Defoamers can interact with additives and deposits. Validate these areas during trials:

Area Potential issue What to check
Sizing (ASA/AKD) Efficiency loss, deposit risk changes Sizing response trend, deposit locations near dosing points, emulsion stability indicators
Retention/drainage aids Interference with flocculation or charge balance Retention stability, formation, ash control, charge demand if monitored
Pitch/stickies Deposit formation or release Felt/roll cleanliness scoring; cleaning frequency; deposit appearance changes
Coating/printing sensitivity Spots/defects in sensitive grades QC feedback and defect mapping vs dose/chemistry changes
Effluent/compliance Discharge constraints and approvals Align with EHS on permitted chemistries and documentation needs

Troubleshooting: symptom → likely causes → first checks

Symptom Likely causes First checks
Foam spikes after grade change Surfactant load shift (dispersants, broke), closure changes, temperature changes Review additive changes; check closure trend; adjust base dose logic by grade
Foam is lower but defects increase Entrained air not controlled; chemistry causing surface defects Check approach flow stability; compare chemistry family; validate dose point for entrained air control
Need increasing dose over time Organics build-up, dosing equipment drift, poor mixing, new surfactant source Calibrate pumps; inspect injection/mixing; evaluate closure/organics trend; check broke quality
Deposits increase after defoamer change Compatibility mismatch, overdosing, poor dispersion Inspect deposit type/location; reduce dose stepwise; adjust feed point; trial alternate chemistry

Procurement specs & acceptance checks (COA/SDS)

Defoamers are performance-sensitive to formulation and consistency. Define what you need and verify on receipt.

Category What to request What to verify on receipt
Identity & traceability Product name/grade, manufacturer, batch/lot, production date Label matches PO; batch traceability retained
Quality (COA) Appearance, active content (if applicable), density, pH (if applicable), viscosity range COA within agreed limits; no phase separation; consistent viscosity for metering
Storage stability Shelf life; temperature limits; freeze/thaw behavior (if relevant) Storage conditions available; product remains homogeneous after storage
Packaging Drum/IBC/bulk, liner/closure type, labeling language Compatible with dosing equipment and secondary containment
EHS documentation Current SDS; handling guidance; regulatory/compliance statements as required EHS approval completed; PPE and handling procedures updated
Logistics Lead time, Incoterms, reorder plan, storage requirements Reorder point and safety stock defined; FEFO practiced

Commercial note: request pricing with delivered terms and confirm consistent formulation. A cheaper defoamer that increases defects or deposits usually costs more overall.

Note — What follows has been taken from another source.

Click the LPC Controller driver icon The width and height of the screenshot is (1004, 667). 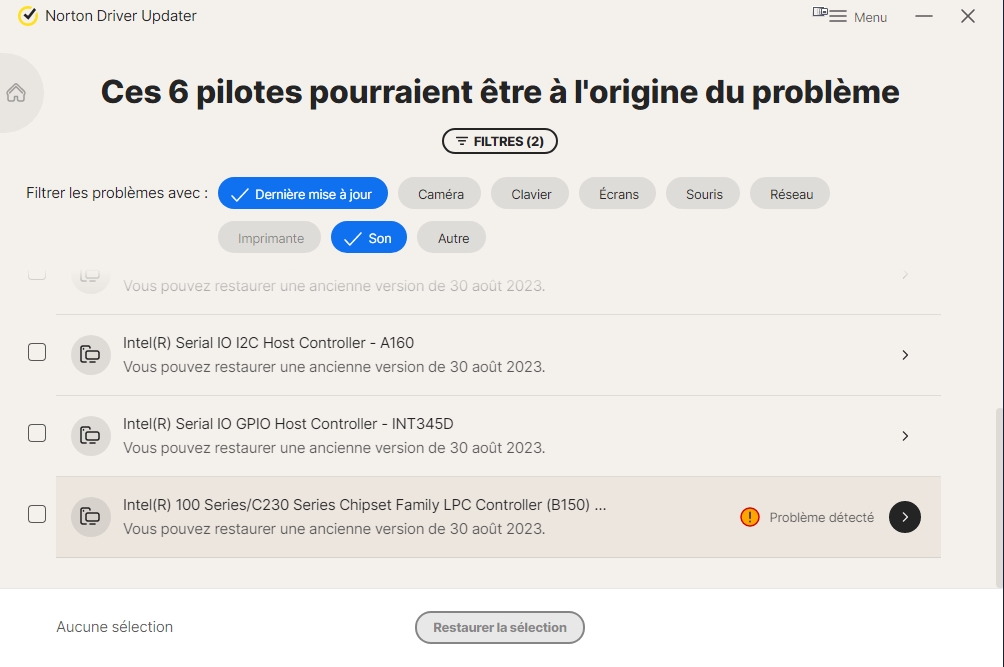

RFQ notes (what to include)

  • System: grade/furnish, closure level, key chests/loops, known foam zones.
  • Operating window: temperature and pH ranges, consistency at key points, shear conditions.
  • Current symptoms: foam locations/timing, pinholes/spots, breaks, drainage instability.
  • Current chemistry: sizing (ASA/AKD), retention aids, dispersants, starch, pitch/stickies program.
  • Constraints: effluent/discharge, food-contact needs, site rules, preferred chemistries.
  • Volumes: monthly demand estimate, packaging preference, delivery destination and Incoterms.
  • Documentation: SDS/COA, batch traceability, storage guidance.

FAQ

Do we need a different defoamer for foam vs entrained air?

Often yes. Some products mainly collapse surface foam, while others help release entrained air depending on chemistry and dose point. Many mills use one “base” defoamer plus a second option for specific zones or upsets.

What’s the most common non-chemical cause of foam?

Air leaks and poor hydraulics (waterfalls, turbulent returns, pump suction issues) can create persistent foam/air problems. Fixing these sometimes reduces chemical demand dramatically.

How long should a defoamer trial run?

Long enough to cover normal variability: grade changes, closure swings, and cleaning cycles. Trend KPIs and include at least one cleanliness/deposit check before deciding.


Educational content only. Always follow site EHS rules and the supplier SDS/label for safe use. Program effectiveness depends on system conditions, feed points, and consistent monitoring.